贝多芬诞辰250周年——每天听一部贝多芬
莱布雷希特 石晰颋 于 2020.01.20 12:28:16 | 源自:澎湃新闻 | 版权:转载 | 平均/总评分:10.00/20

他也许是你此生听说过的第一位作曲家,而他的音乐也可能会是你离开这个世界前听到的最后一个音符。路德维希·冯·贝多芬(朋友叫他“路易斯”)在我们生命中的地位非其他音乐家所能比拟。在我们知道他的名字之前,就听过了他的音乐——比如隔壁房响起了《致爱丽丝》或《月光》的琴声。在学校里讲到拿破仑时也常常会顺便提到他。在国家级重要仪式上会演奏他的《第九交响曲》,在葬礼上能听到《“英雄”交响曲》,你无法无视这些场合。当我们陷入爱河、忧伤心碎、面临抉择的时刻,他的音乐总会在空气中回荡。我们生活的方方面面——工作、人际关系、社会、健康等等,总有他的音乐相伴左右;他创作生涯晚期的无比深邃的弦乐四重奏,足以将我们带入黑暗的边缘,令我们惊叹人类的头脑如何能够达到这样的境界。

他不像海顿那么友善,也不像莫扎特那样带着一丝顽皮的笑意。他面容严肃,不苟言笑,甚至令人生畏。但与其他人相比,我们更信任贝多芬,因为他所展示的永远是真实的一面。

他没有琐碎或无关紧要的作品。

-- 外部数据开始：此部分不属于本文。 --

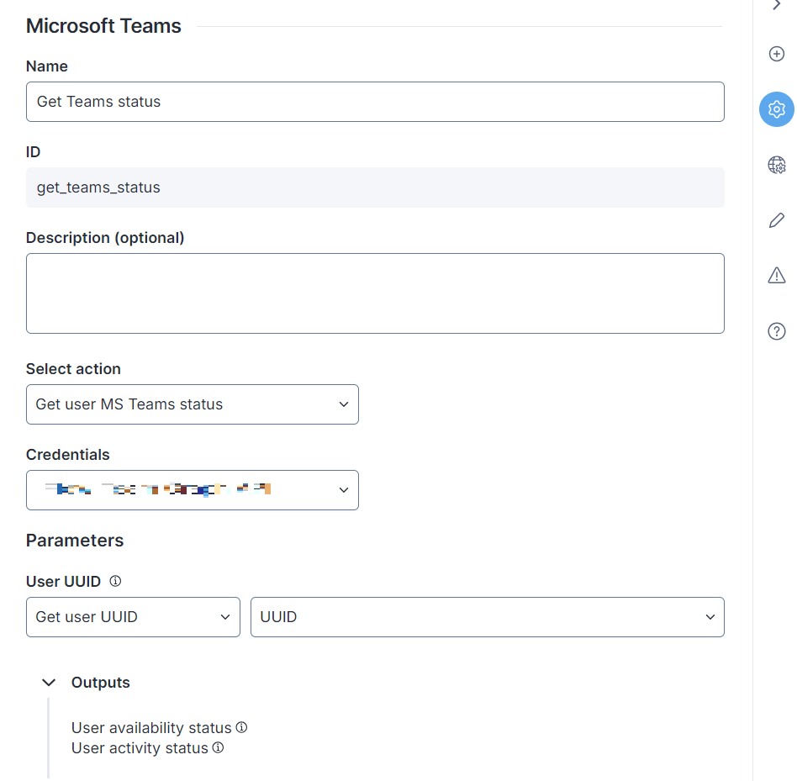Image resolution: width=797 pixels, height=781 pixels.
Task: Click the Name input field
Action: pos(375,102)
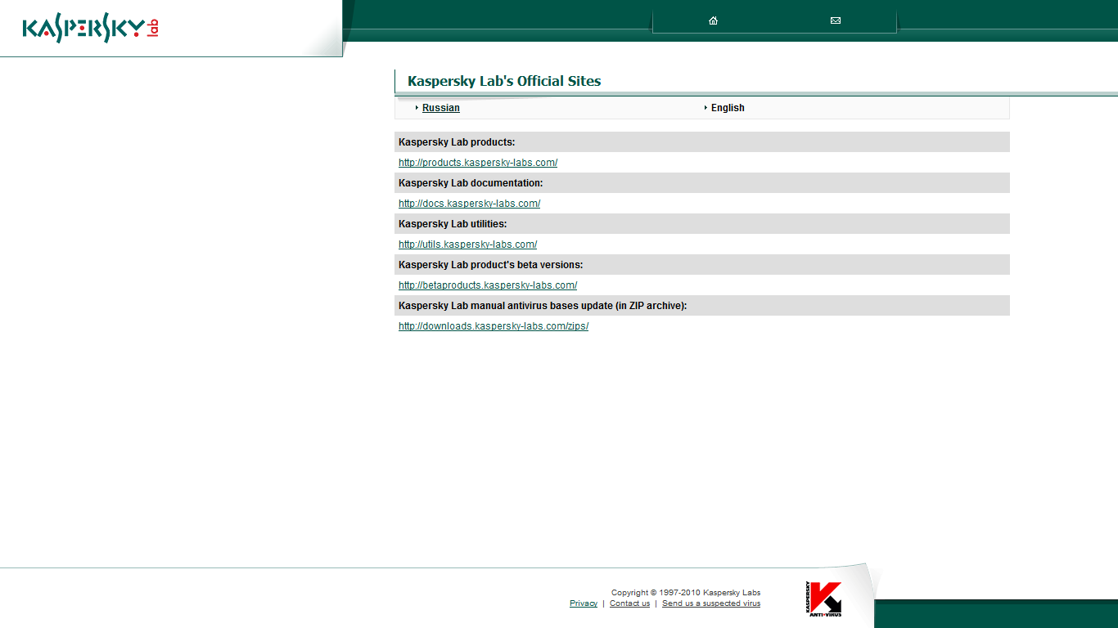This screenshot has width=1118, height=628.
Task: Open the Privacy link in footer
Action: click(x=584, y=603)
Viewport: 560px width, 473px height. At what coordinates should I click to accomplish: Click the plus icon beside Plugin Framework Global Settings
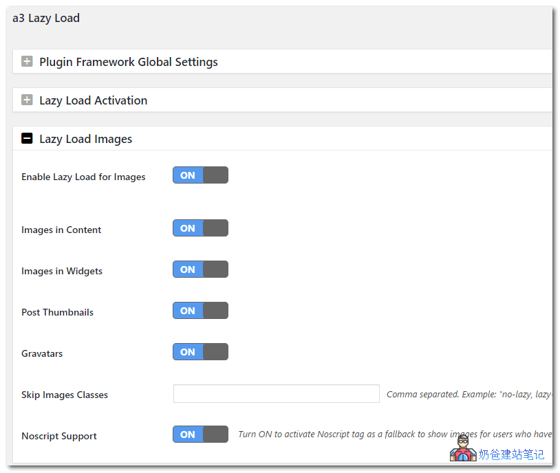coord(27,62)
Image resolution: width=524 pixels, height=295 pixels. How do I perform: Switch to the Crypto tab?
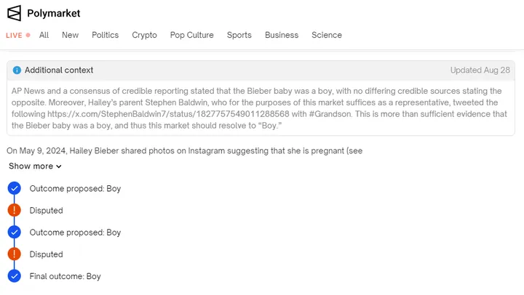[144, 35]
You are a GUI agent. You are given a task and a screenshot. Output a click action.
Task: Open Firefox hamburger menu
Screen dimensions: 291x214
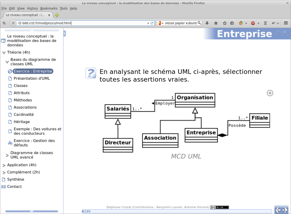tap(286, 23)
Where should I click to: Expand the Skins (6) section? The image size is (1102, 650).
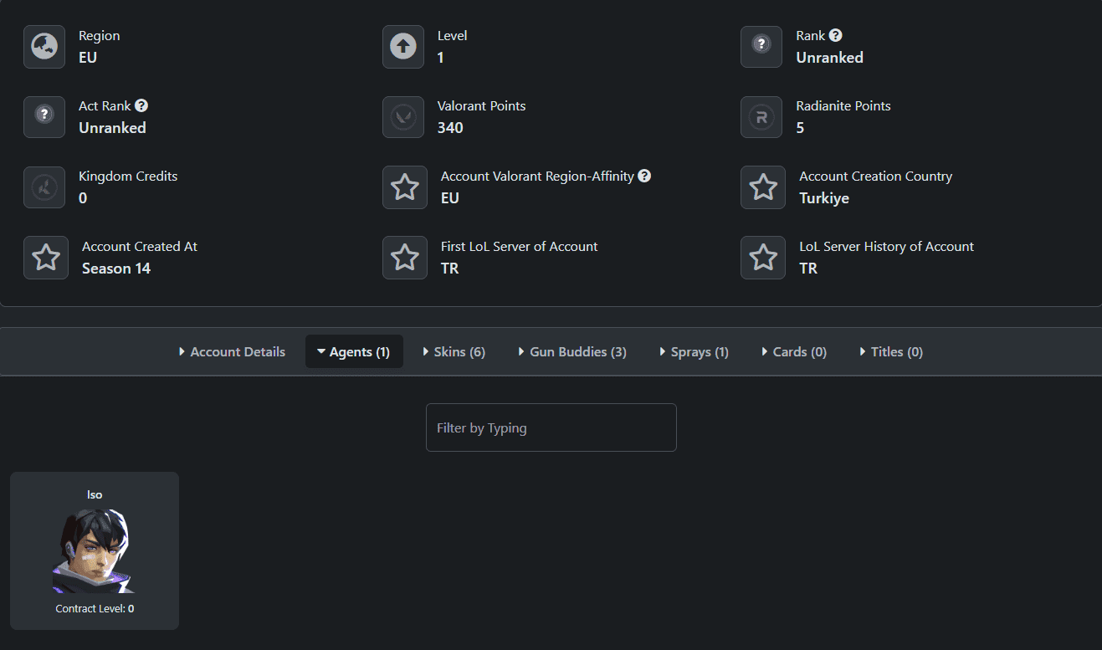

即便是作品第一号《钢琴弦乐三重奏》,也包含了有力的协奏段落。当他试着以莫扎特或者亨德尔主题创作较为“轻快”的变奏曲时,他并不仅仅向先辈致敬,而是进一步地挖掘先辈作品中的潜能。他所做的一切都饱含动能。贝多芬是终极的进步主义者,相信这个世界的存在是为了人类进步。尽管他自己的境遇可谓悲惨——没有伴侣、病痛交加,尤其令人痛心的是耳聋——直到最后他仍然恪守着对和平与理解的一份光辉的信念。

他的奉献热忱令人震惊。莫扎特会整晚打台球;瓦格纳会整天挑选购买昂贵的布料;威尔第热衷于高级雪茄;勃拉姆斯喜欢喝啤酒;柴可夫斯基时常参加派对;埃尔加经常看赛马。每个伟大的作曲家都有自己的嗜好,除了贝多芬,他每天都坚定不移地在书桌前,努力让他的下一部作品都比前作有所进步。有人觉得他太过严肃以致令人不适,其他人则站在贝多芬的肩膀上构建理论以打发学术生涯。政治家们出于各种意图滥用贝多芬,从纳粹主义到列宁主义再到欧洲联盟主义,尽管这些都毫无任何基础可言。我个人认为,贝多芬的音乐是动荡生活中为数不多的常数之一,是在不确定之海中的一个稳定的保证。面对痛苦与困惑时,我总会首先请教贝多芬。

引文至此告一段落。